Citation : 2014 Latest Caselaw 44 Del
Judgement Date : 3 January, 2014

Delhi High Court
Sugeeta Chhabra vs Harish Nayar on 3 January, 2014
Author: Mukta Gupta
*     IN THE HIGH COURT OF DELHI AT NEW DELHI


+    IA 5013/2012 in CS(OS) 1342/2011

%                                         Reserved on: 22nd October, 2013
                                          Decided on: 3rd January, 2014


      SUGEETA CHHABRA                                  ..... Plaintiff
                  Through             Mr. Sanjeev Sindhwani, Sr. Adv. with
                                      Mr. Sanjay Dua, Adv.
                         versus

      HARISH NAYAR                                     ..... Defendant
                         Through      Mr. R.P. Sharma, Adv.

Coram:
HON'BLE MS. JUSTICE MUKTA GUPTA
IA 5013/2012 (O.XII R.6 CPC by plaintiff)


1.
+ + + + +
* ASSIGNMENT *
Can you copy the court judgment excerpt above, in full and word for word?

* COLLECTED DATA *
+ + + + +
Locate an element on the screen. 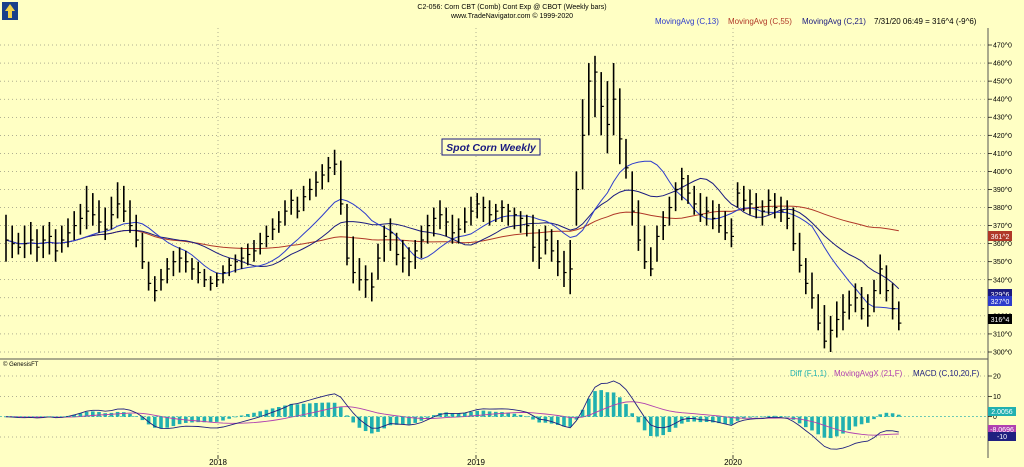  trade-navigator-logo is located at coordinates (10, 11).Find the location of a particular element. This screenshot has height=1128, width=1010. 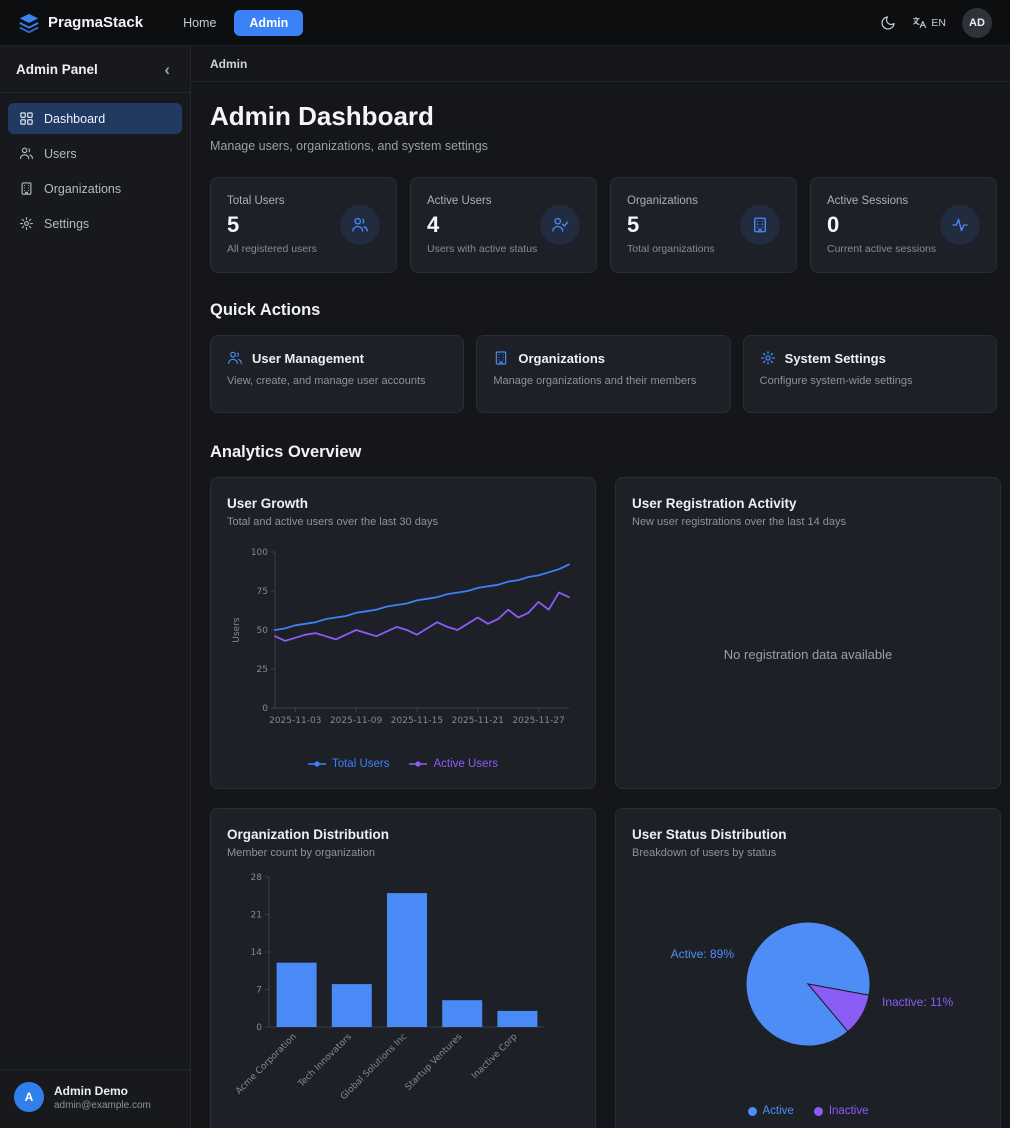

brand-logo-icon is located at coordinates (29, 23).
+ + + + +
* ANSWER BELOW *
Citation : 2014 Latest Caselaw 44 Del
Judgement Date : 3 January, 2014

Delhi High Court
Sugeeta Chhabra vs Harish Nayar on 3 January, 2014
Author: Mukta Gupta
*     IN THE HIGH COURT OF DELHI AT NEW DELHI


+    IA 5013/2012 in CS(OS) 1342/2011

%                                         Reserved on: 22nd October, 2013
                                          Decided on: 3rd January, 2014


      SUGEETA CHHABRA                                  ..... Plaintiff
                  Through             Mr. Sanjeev Sindhwani, Sr. Adv. with
                                      Mr. Sanjay Dua, Adv.
                         versus

      HARISH NAYAR                                     ..... Defendant
                         Through      Mr. R.P. Sharma, Adv.

Coram:
HON'BLE MS. JUSTICE MUKTA GUPTA
IA 5013/2012 (O.XII R.6 CPC by plaintiff)


1.